* _TASK DIRECTIONS_: Output the exact lines that start at the one containing "You are a GUI" and continue to the last line of the entries below; do not output pictures.

* _DATASET RECORDS_:
┌──

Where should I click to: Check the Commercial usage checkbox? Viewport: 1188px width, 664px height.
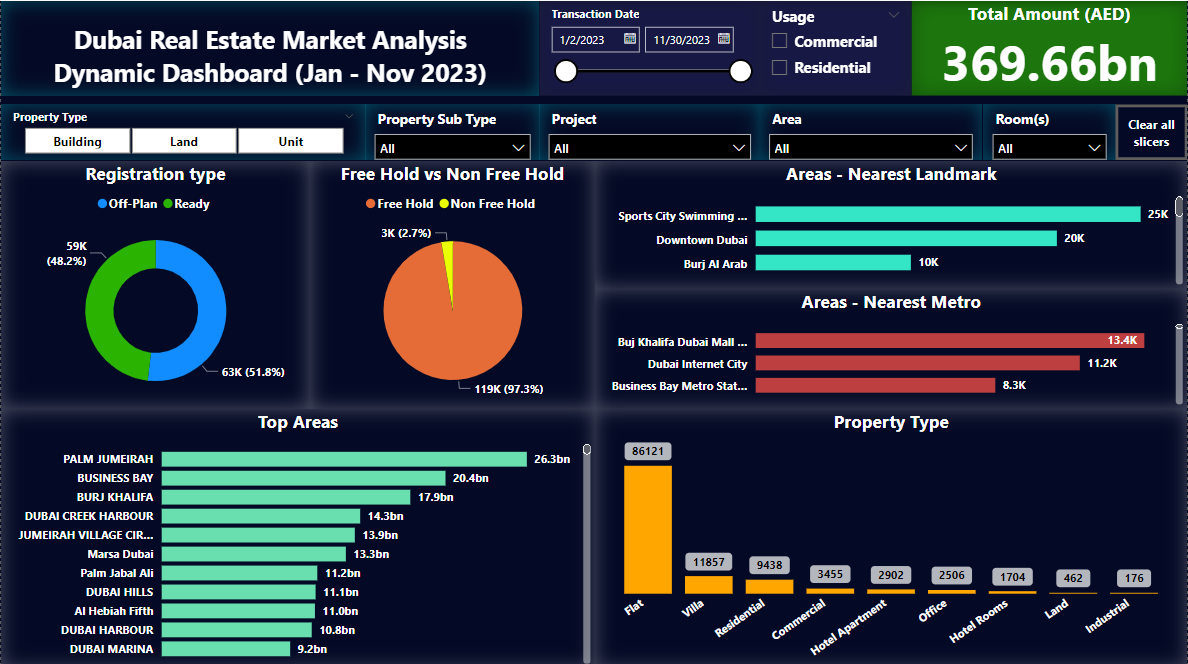point(780,41)
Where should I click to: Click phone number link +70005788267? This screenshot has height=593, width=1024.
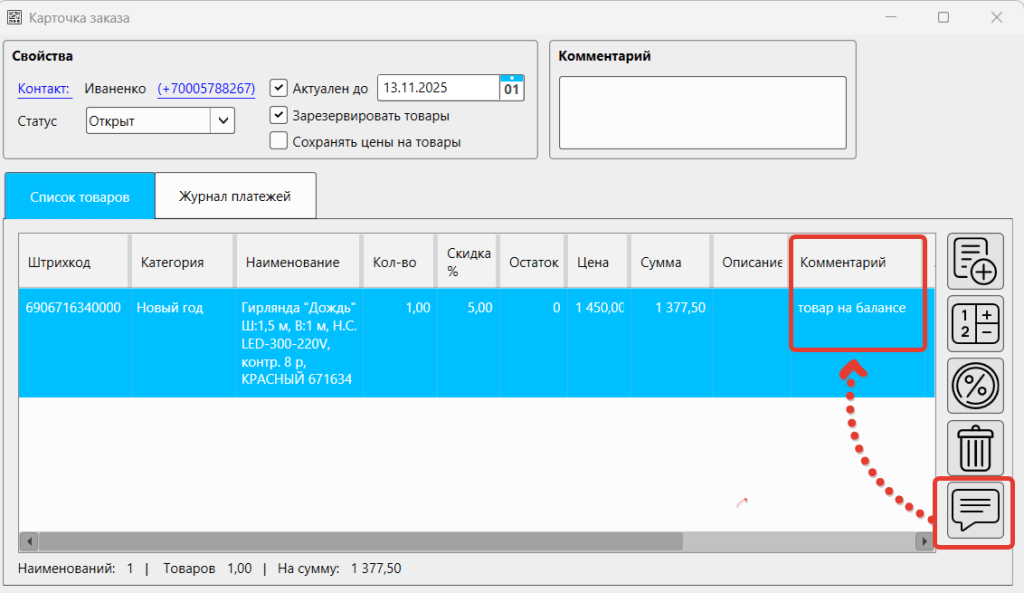206,89
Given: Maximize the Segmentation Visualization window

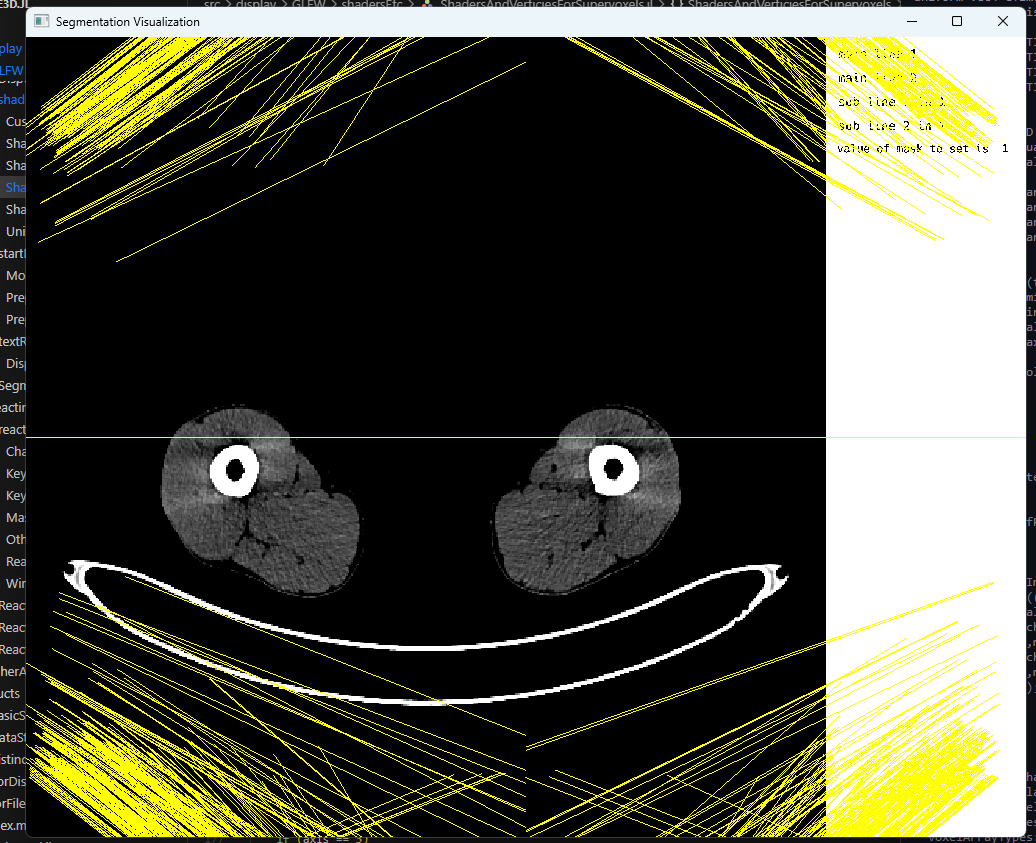Looking at the screenshot, I should [x=957, y=21].
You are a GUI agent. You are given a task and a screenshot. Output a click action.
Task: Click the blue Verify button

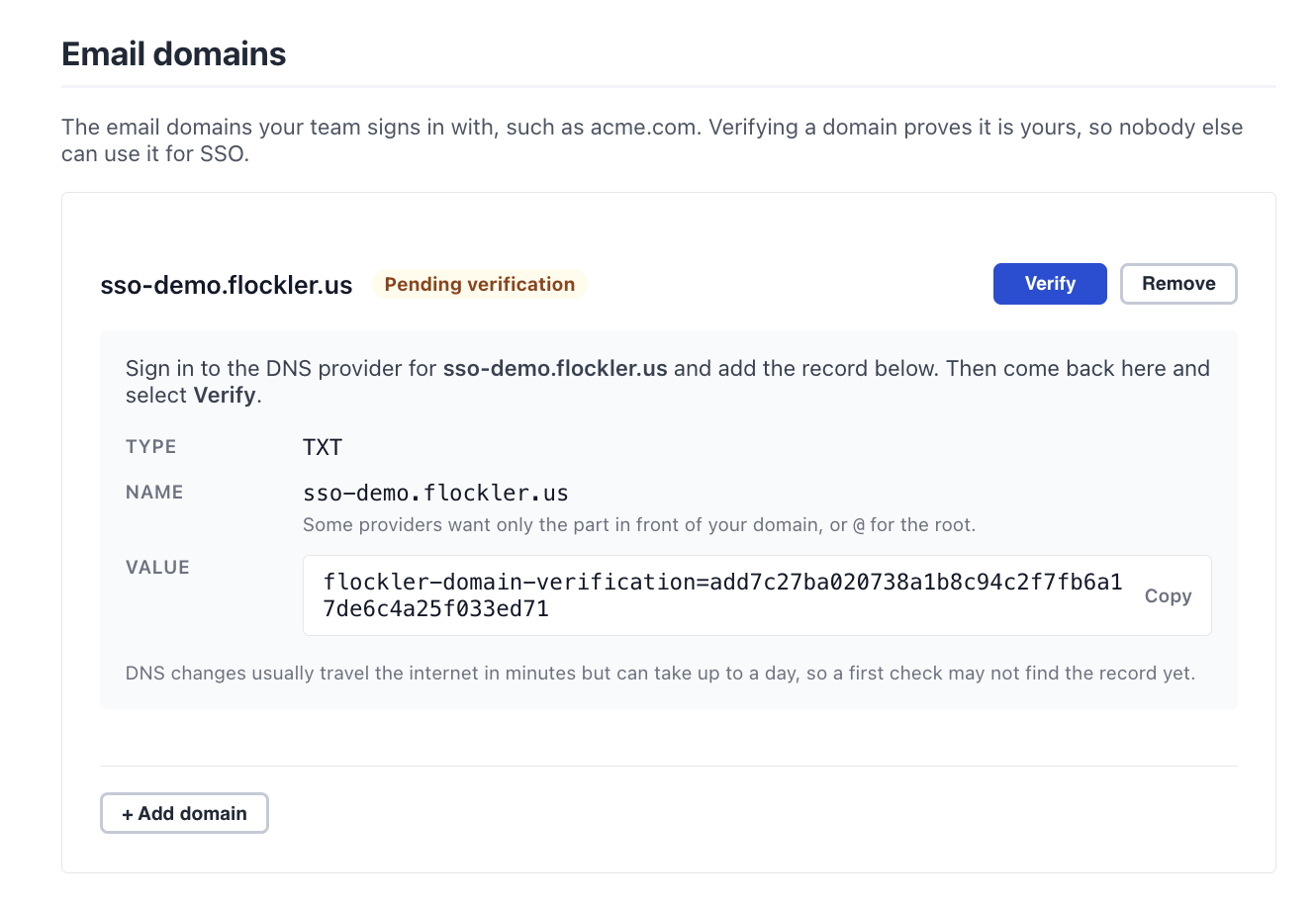(1050, 284)
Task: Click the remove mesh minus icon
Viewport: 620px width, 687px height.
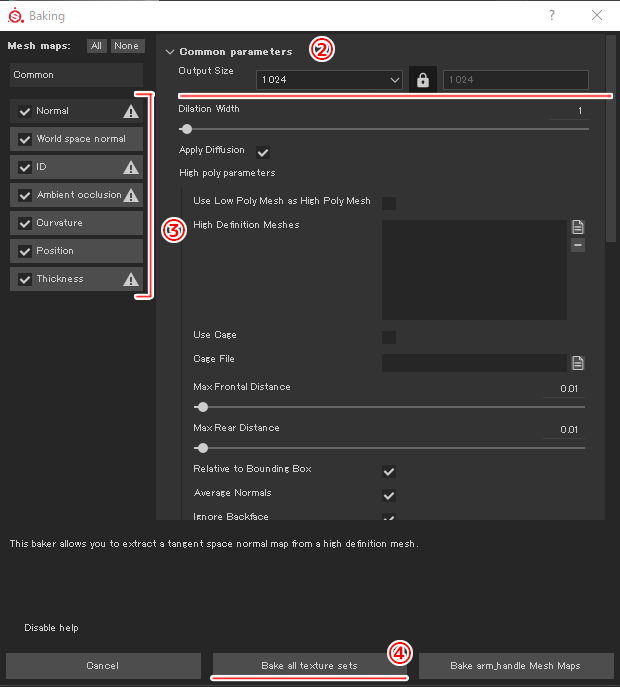Action: tap(578, 245)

└──

* _SOLUTION_:
You are a GUI agent. You are given a task and a screenshot. Output a click action.
Task: Click the blue Verify button

(1050, 284)
Task: Click the remove mesh minus icon
Viewport: 620px width, 687px height.
Action: tap(578, 245)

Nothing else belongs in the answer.